Deeper Dive
In my project, I employed a diffusion model—a type of generative machine learning model—to computationally generate hypothetical new families of superconductors. Diffusion models are the same models behind popular image generation software, such as Dall-E 2 and Stable Diffusion. Here, instead of training on and generating images—which are just matrices to a computer—I train on and generate column vectors representing chemical compounds—the ones trained on being known superconductors and the ones generated being (mostly) new hypothetical superconductors. The key insight, though, that allowed this work to be the first to generate hypothetical new families of superconductors—and not just hypothetical new superconductors from known families—was a step called “conditioning” (specifically, Iterative Latent Variable Refinement was the method used): when sampling, the model also references a set of manually selected reference compounds, which are interesting known superconductors that belong to families of superconductors that were not present in the training dataset. This allows the model to interpolate between the characteristics of superconductor families it learned about in training and the reference compound’s new superconductor family, thereby allowing it to generate compounds that represent hypothetical new families of superconductors. This work is significant because it presents a host of new potential superconductors that researchers can evaluate—to possibly synthesize or take inspiration from; it presents a tool that can be used to reliably generate new families of hypothetical superconductors—benefiting researchers by allowing them to use it to expand on their discoveries and accelerating their workflows; and it provides insights that can accelerate the discovery of new superconductors and enhance our understanding of them.

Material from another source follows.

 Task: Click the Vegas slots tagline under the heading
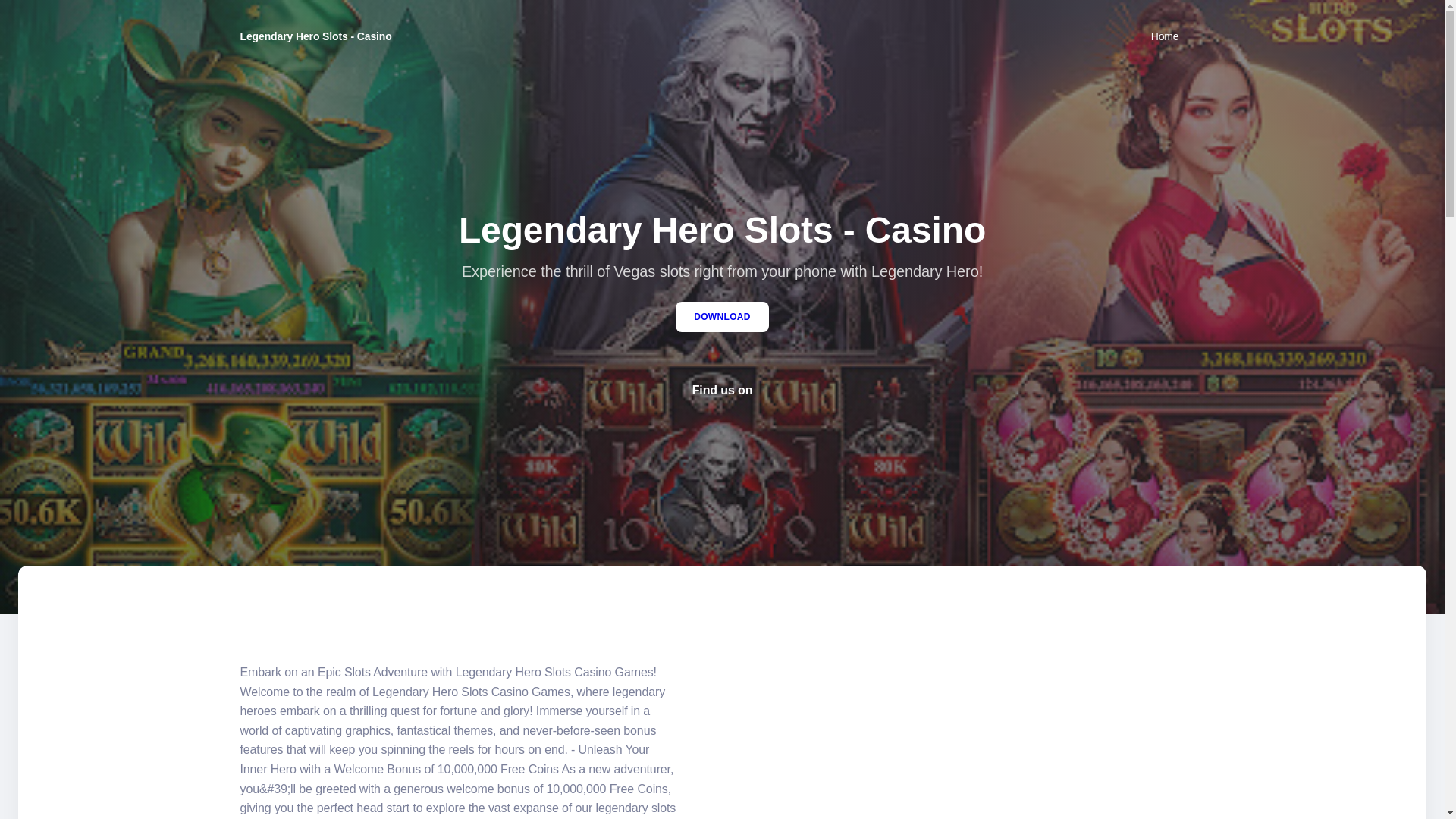(x=722, y=271)
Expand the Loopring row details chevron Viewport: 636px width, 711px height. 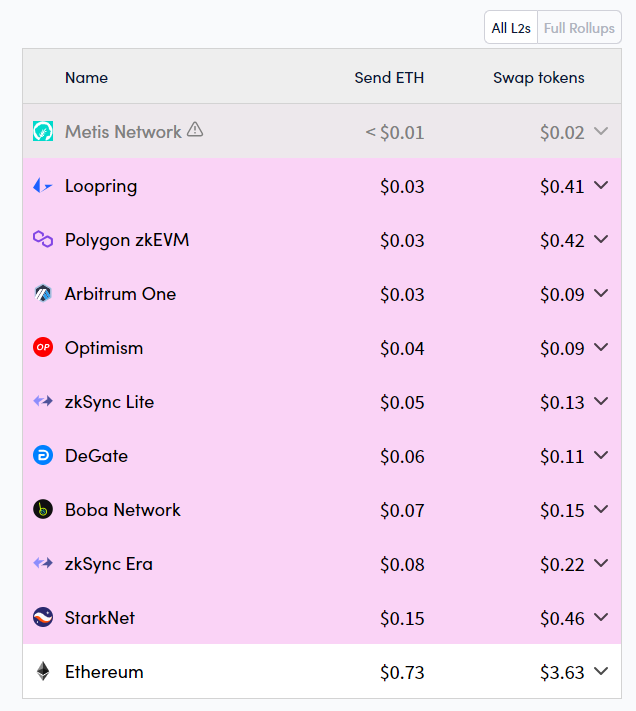pyautogui.click(x=601, y=185)
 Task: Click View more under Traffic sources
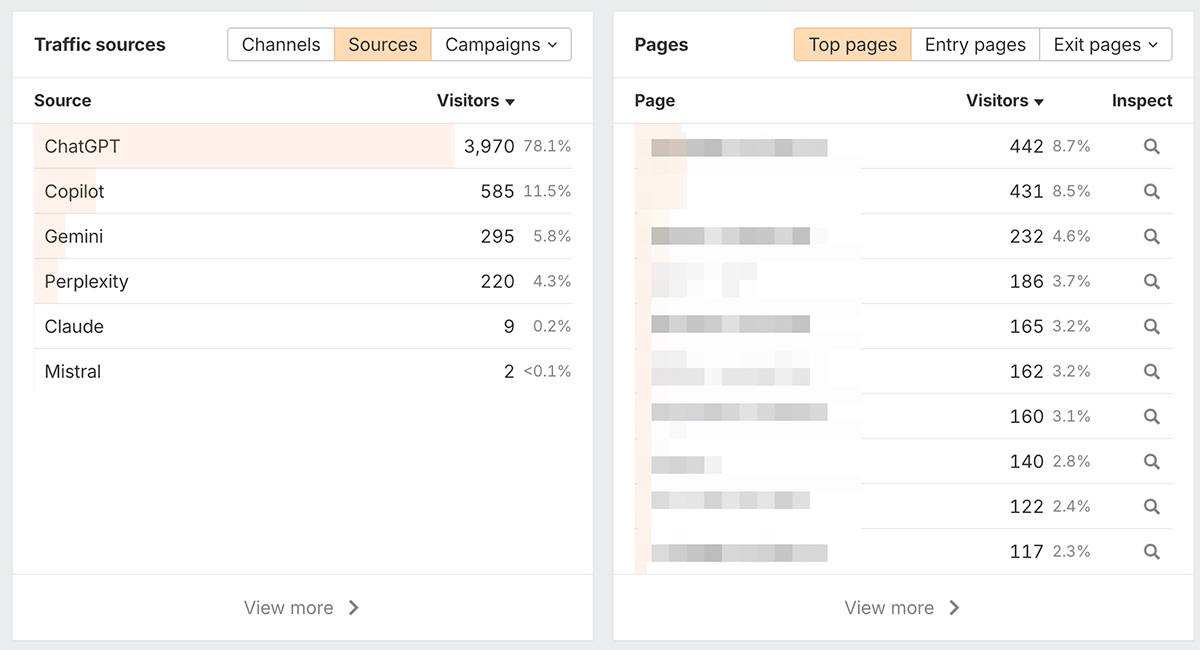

While my project, being computational, might not have the most significant direct application to people’s lives, it is still a step forward in the realm of superconductor research: the more than two million generated compounds and numerous potential new families of superconductors are publicly available for researchers to examine and verify; the code for SuperDiff is also public so that researchers can incorporate it as a tool for their workflows; and our work has been published in Scientific Reports. The results of my project hope to enhance our understanding of high-temperature superconductors and also accelerate the search for the coveted room-temperature ambient-pressure superconductor, which could revolutionize our power grids—in the form of energy savings—and transportation—in the form of maglevs.